A striking example of how unknowingly we practice our bias was shown in a 20/20 television program on the subject to gender bias. When a dedicated, skilled teacher considered the idea that she might be favoring one sex over the other in her teaching, she was certain that, no, she was even-handed with both boys and girls. And then she allowed cameras to perform a reality check.
She, and the viewer, saw her again and again pass over girls to give boys permission to answer a question or to demonstrate a point. You could see the frustration written on girls' faces as boys got the nod again and again.
And then you saw the teacher's shock and chagrin after she saw the video record of her performance.
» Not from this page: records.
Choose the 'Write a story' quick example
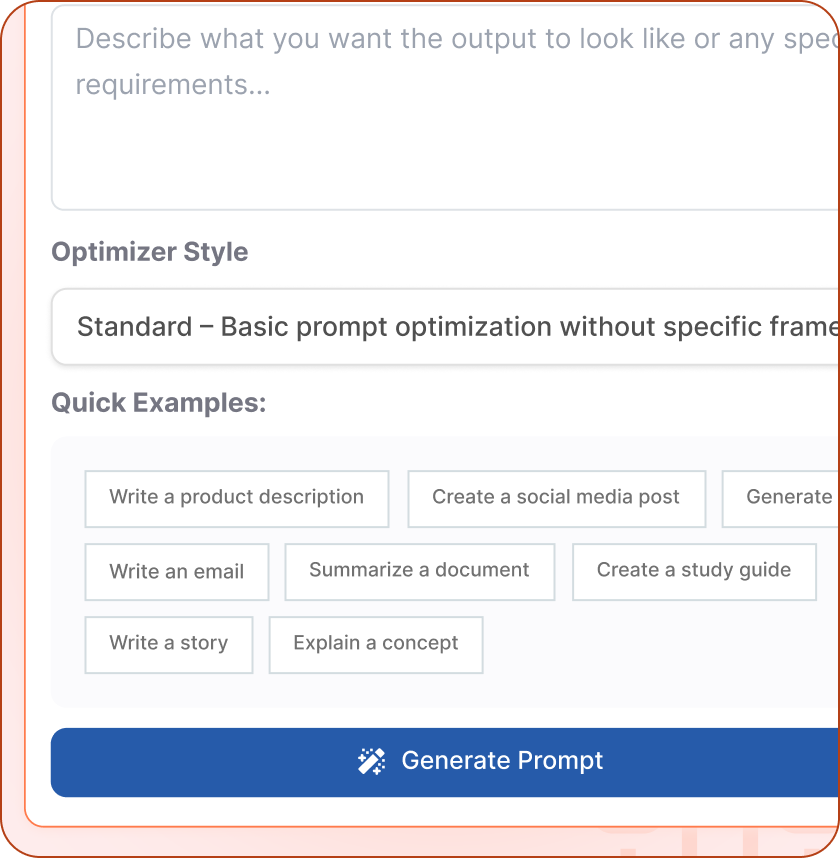The width and height of the screenshot is (840, 858). [168, 644]
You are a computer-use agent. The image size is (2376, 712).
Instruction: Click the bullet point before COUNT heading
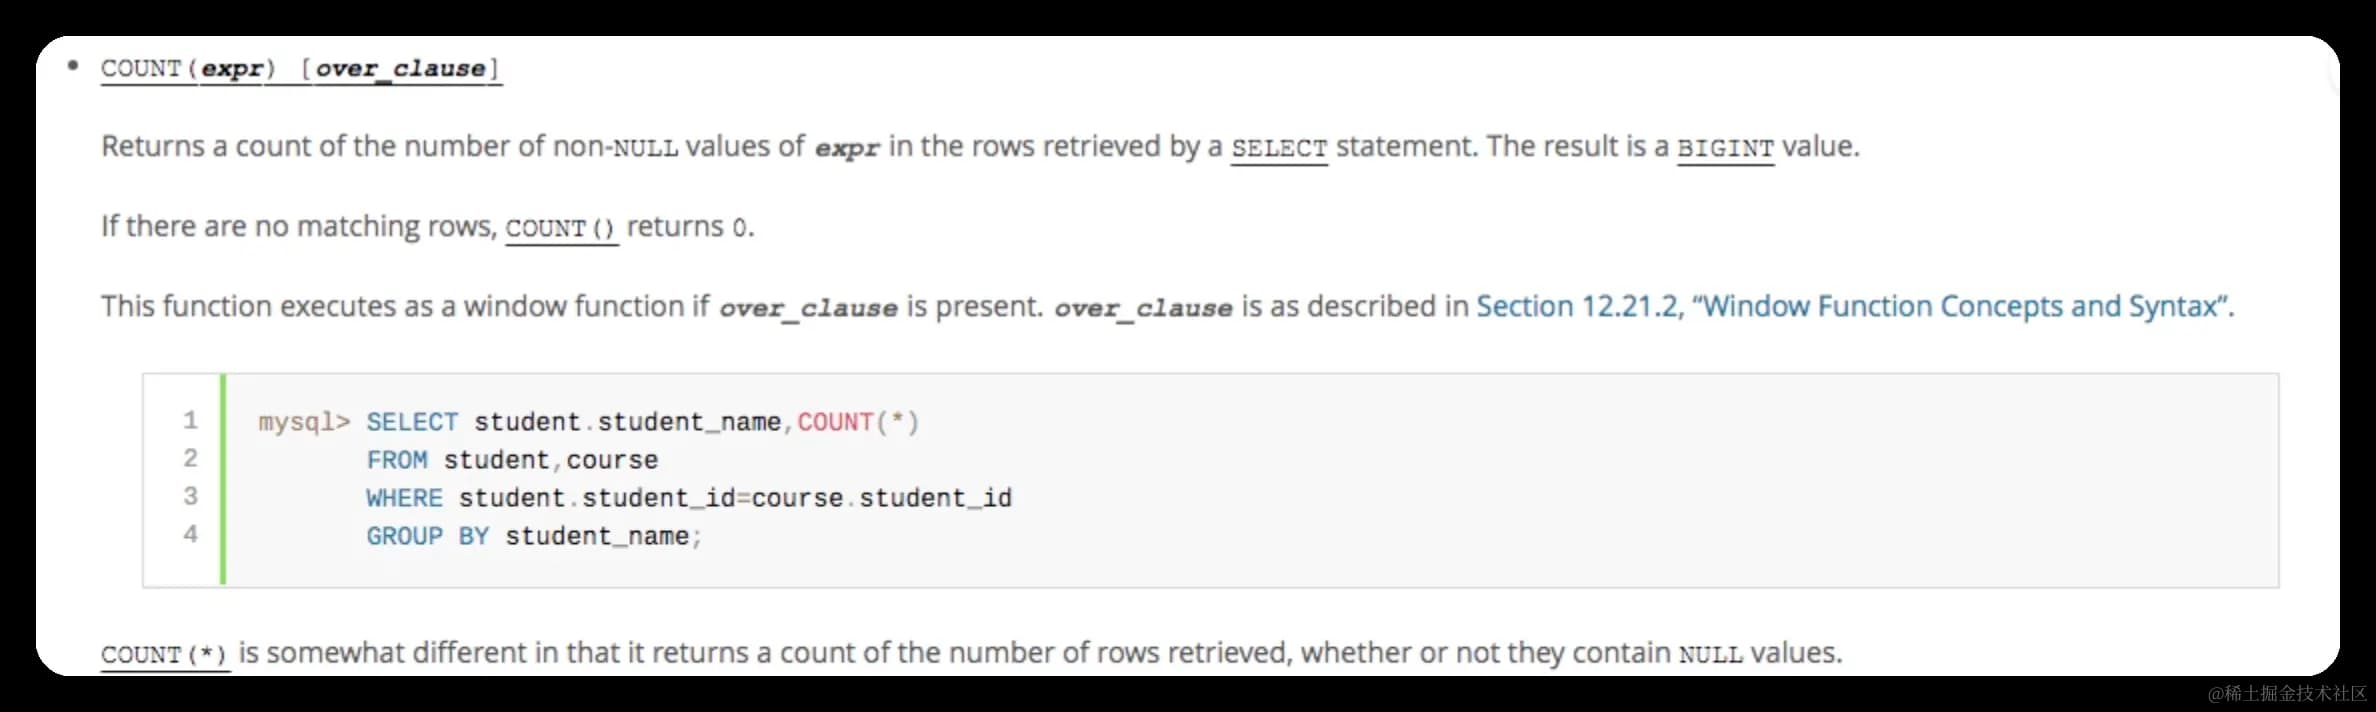pyautogui.click(x=72, y=66)
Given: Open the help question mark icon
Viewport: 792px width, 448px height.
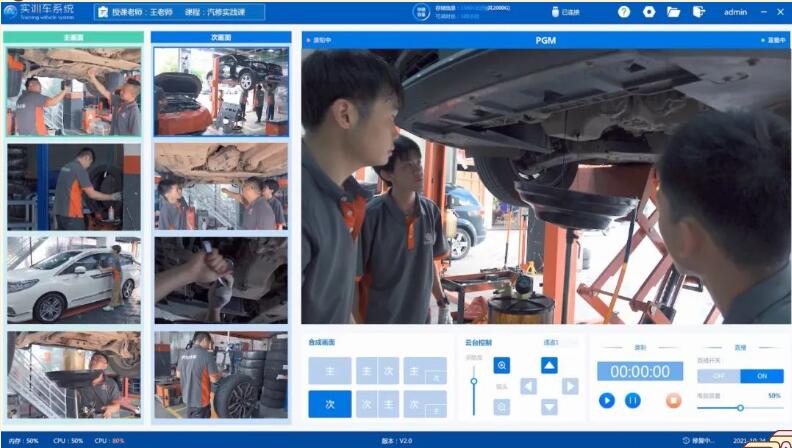Looking at the screenshot, I should tap(624, 12).
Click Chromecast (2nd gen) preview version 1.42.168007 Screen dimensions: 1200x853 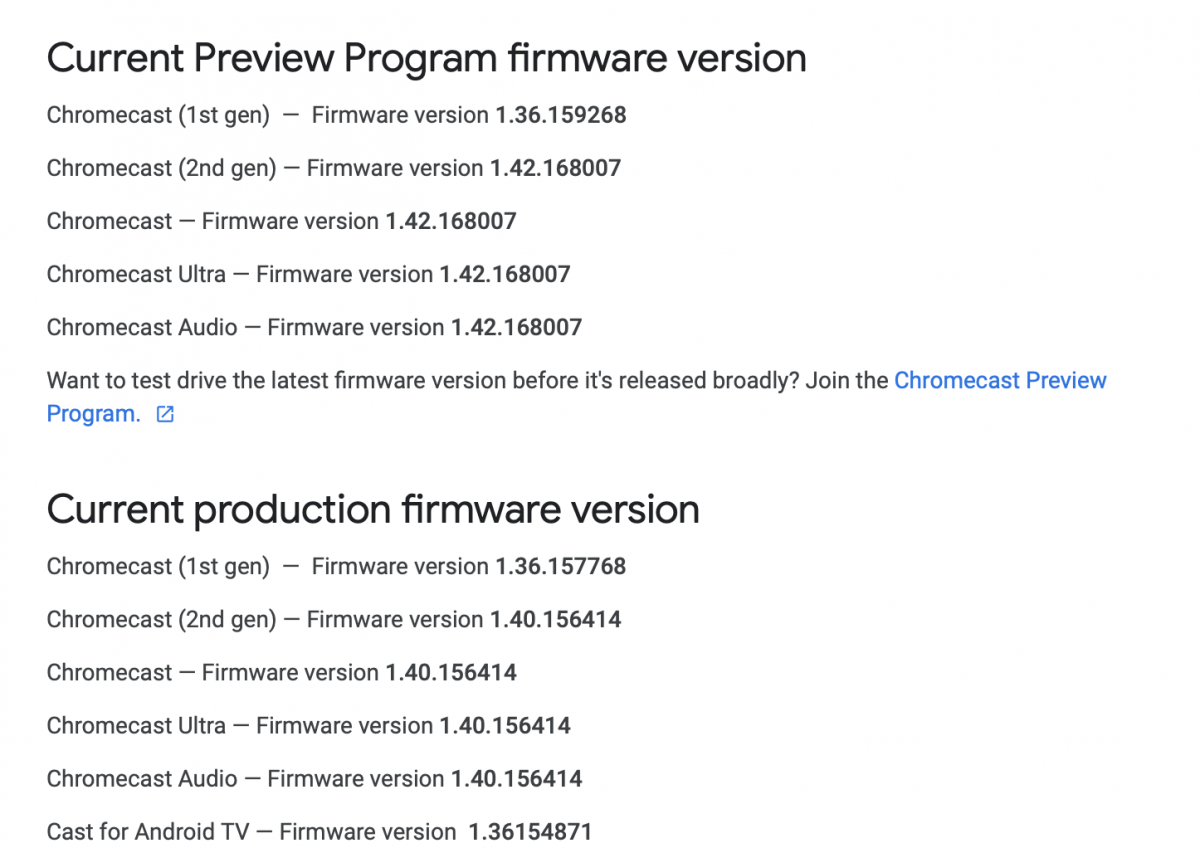tap(555, 168)
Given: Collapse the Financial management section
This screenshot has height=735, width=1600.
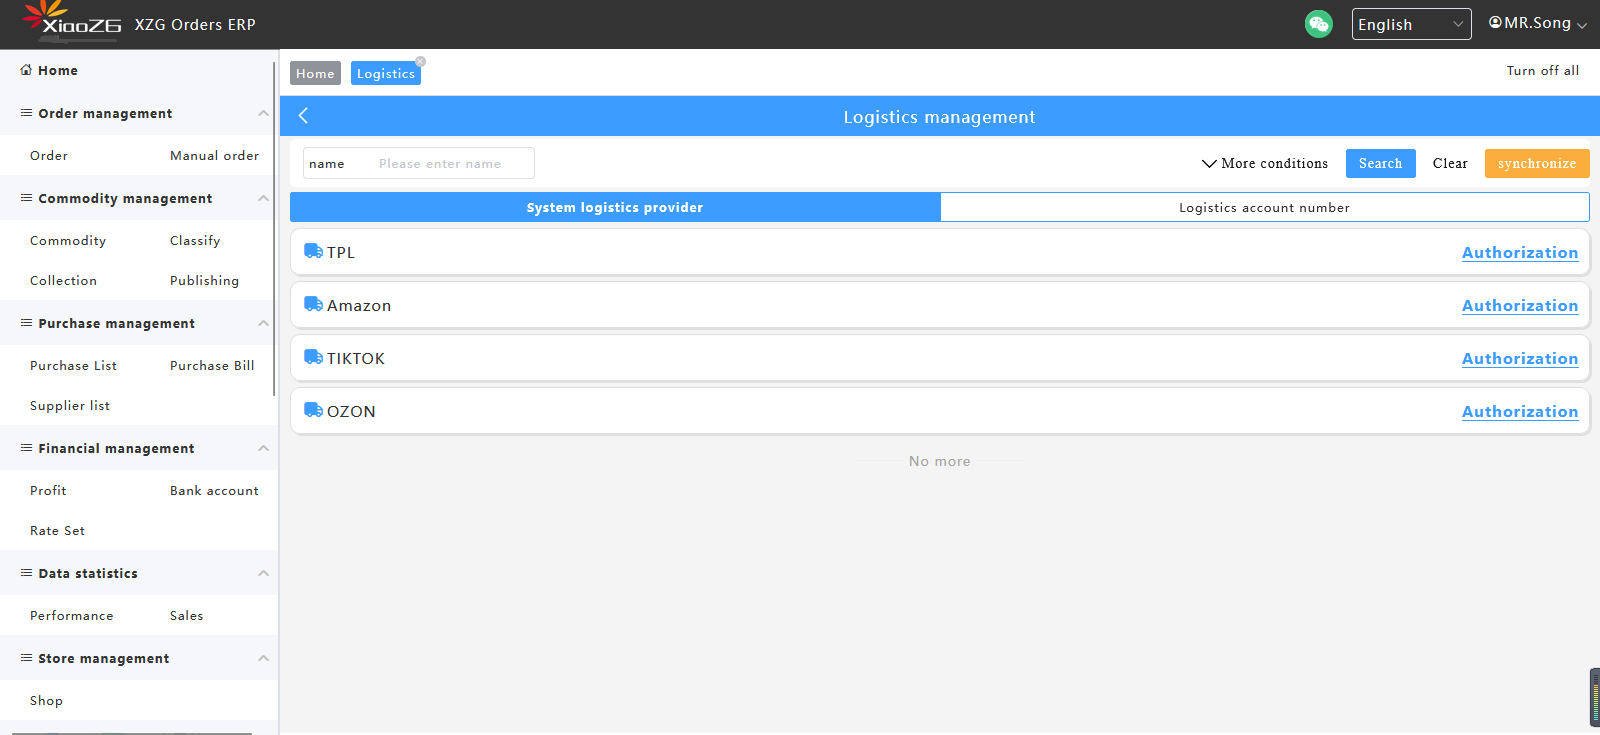Looking at the screenshot, I should point(263,448).
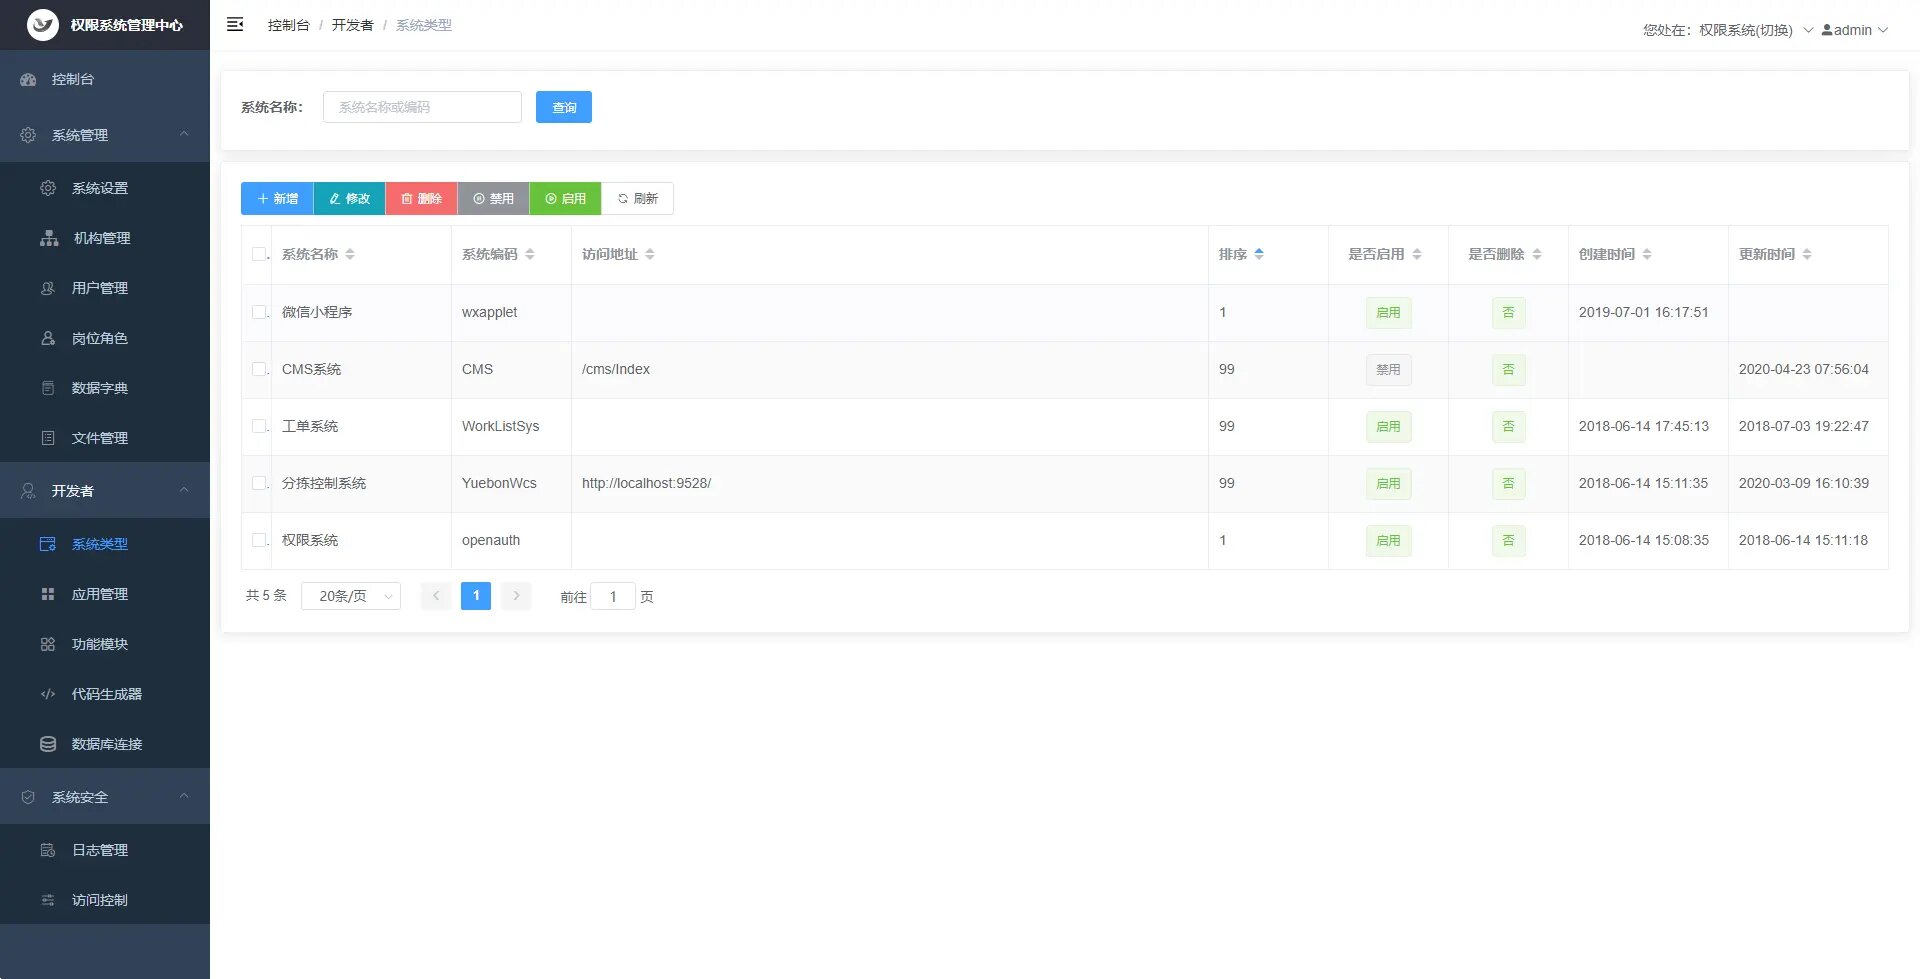Navigate to 功能模块 in sidebar
Image resolution: width=1920 pixels, height=979 pixels.
(x=100, y=644)
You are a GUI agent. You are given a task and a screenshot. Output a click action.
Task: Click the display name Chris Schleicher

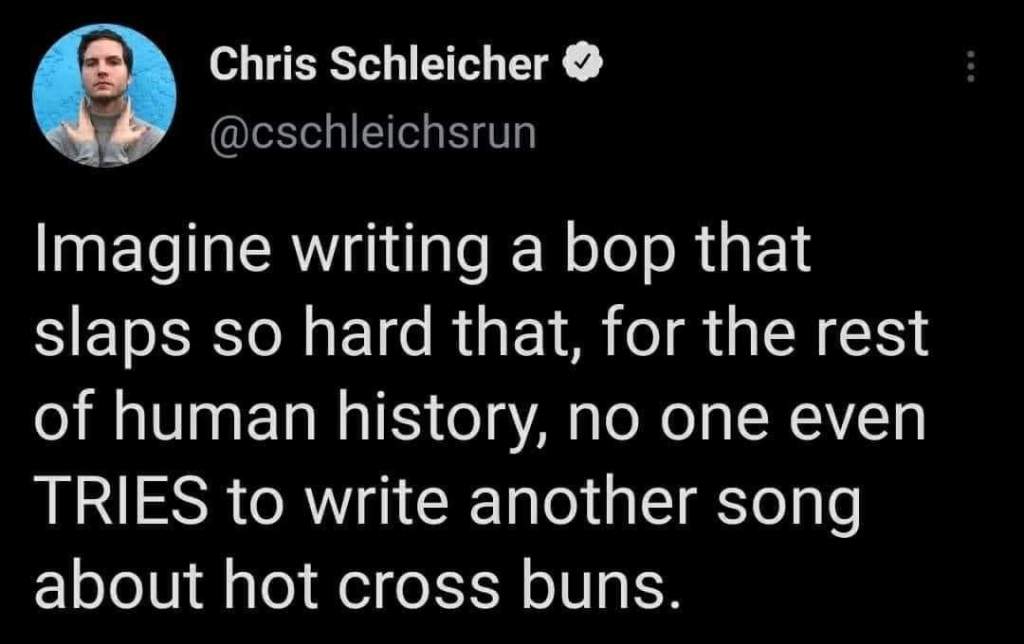point(379,67)
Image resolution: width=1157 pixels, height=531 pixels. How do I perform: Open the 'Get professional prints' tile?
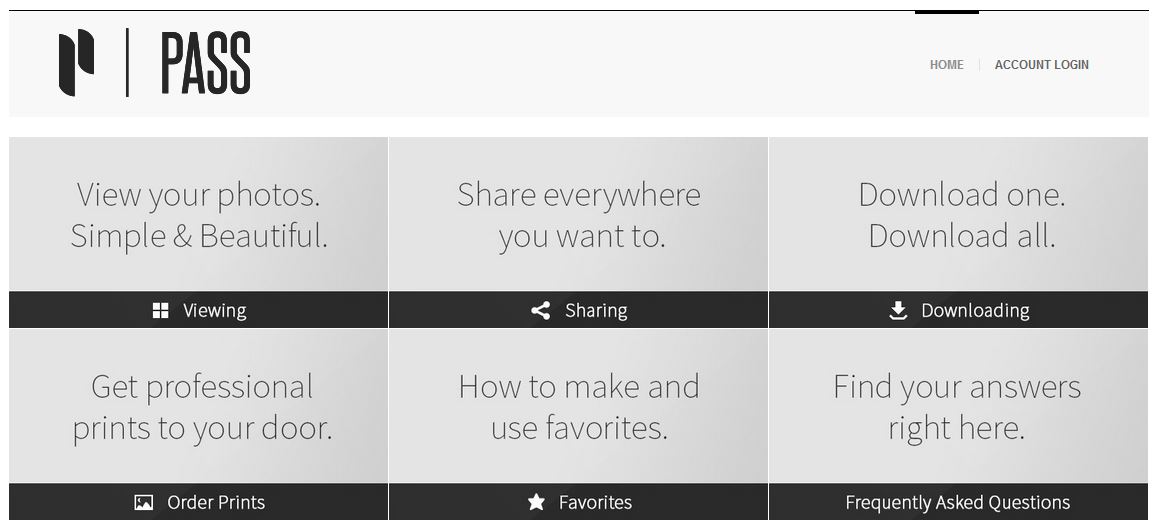(x=201, y=407)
And her resolve to never let it happen again.
That program was an awakening for that teacher, and concern for this issue is rising in Ashland schools, which is perhaps the second place concern should be felt.
Bias begins at home
The first place for concern is at home. How many of us habitually compliment our female children on how pretty they look? Subtext: appearance is the primary factor by which you are judged. Is it any wonder that some girls spend far more time, especially in adolescence, in front of a mirror instead of in front of books. They got the message.
And, rather than appearance, don't we compliment our male children on how well they perform? Which message is the more motivational when it comes to schoolwork?
And how many of us, when dealing with boys and girls together, give the majority of our attention to noisy, boisterous boys?
It's all unconscious, deeply rooted behavior that has little cause to rise to the surface and be visible. But today's teachers are more and more aware.
We talked to two Ashland teachers who spoke on the subject of gender bias at an American Association of University Women panel at SOSC; Jill Joos, a second-grade teacher, and Susan Baird, an eight-grade teacher.
The training in a seminar on "Gender/Ethnic Expectations and Student Achievement" that Ms. Joos attended has sensitized her to her own classroom biases, and this new awareness has helped her shape her teaching with questions such as, "Am I truly paying more attention to the boys? If I do, is it because of what they do, or because of what I do?"
For example, she's found that even a teacher who works hard to meet the needs of each individual child can discover an unconscious bias that has crept into her technique. While she feels that gender bias isn't a factor in her class, she found a "volunteer" partiality in her technique, a tendency to call on those children in the closest row, the eager ones that shot up hands to answer a question.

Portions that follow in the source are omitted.